Leila Norris’ eyes shone, and a wide smile never left her face, during a special ceremony at Russellville City Hall Monday – her hundredth birthday.
“In celebration of her contributions to the city of Russellville,” Mayor David Grissom presented Norris with a proclamation naming Feb. 8, 2016, Leila Norris Day in the City of Russellville. He also presented Norris a Key to the City – an honor bestowed only once before by Grissom, to the governor of Alabama.
“You’re right up there with the governor,” Grissom said.
Norris was born in 1916 in Prattville. She and her family moved to Port Arthur, Texas, when she was still a child. After her mother got tuberculosis and was sent to Colorado to a sanitarium, Norris and her five siblings were shipped off to live with different relatives – she lived with Aunt Fannie and Uncle Frank in Hope Hull for two years.
It was in Searcy, Ark., at Harding College, that she met Billy Norris, whom she soon married, Oct. 8, 1936. They moved to Knoxville, Tenn., where Billy Norris served as a preacher; his call to preach led them to several locations before eventually bringing them back to Russellville – his hometown – in 1955.

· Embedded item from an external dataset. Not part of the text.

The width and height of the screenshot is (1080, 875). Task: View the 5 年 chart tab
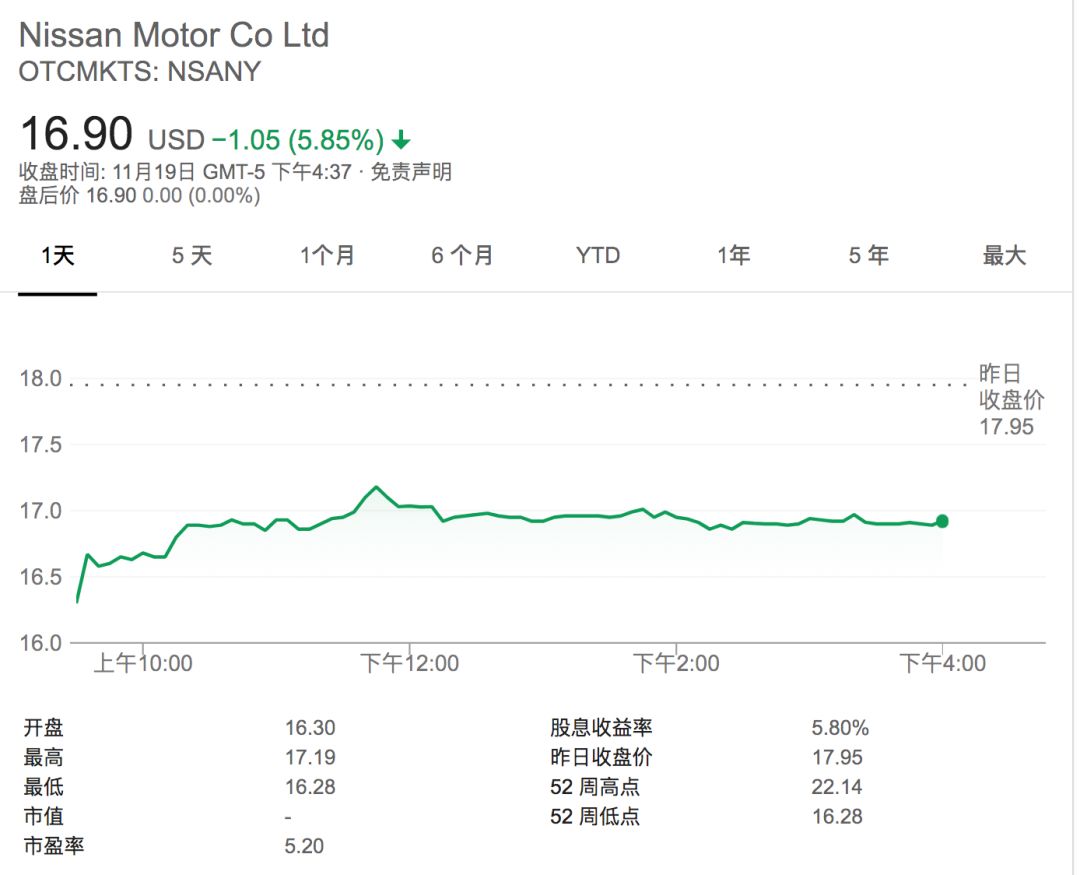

The Norrises had four children: Bunny, Benji, Tim and Lanny.
Upon returning to Russellville, the Norrises efforts were two-fold: one, running the King Frosty, northwest Alabama’s first soft-serve ice cream place, which was also famous for its hotdogs; and two running Norris Printing Company. Leila Norris was heavily involved in both.
She remembers one customer to the ice cream shop who told her to just make him the biggest ice cream cone she could. She piled up scoop after scoop. “He finally said, ‘Whoa,’” she remembered, smiling.
Norris Printing Company sold books and office supplies. Norris handled all composition for the printing company and assisted in publishing the “Gospel Guide,” an international Bible-based publication.
Norris’ advice for living a good life boils down to one thing: “stay with the Bible.”
“It’s nothing I’ve done that has let me live this long,” Norris said. “They were good years, I’ll tell ya … I had a good husband, and I tried to be a good wife. What could you add to that? I don’t know.”
Norris has nine grandchildren and 21 great-grandchildren.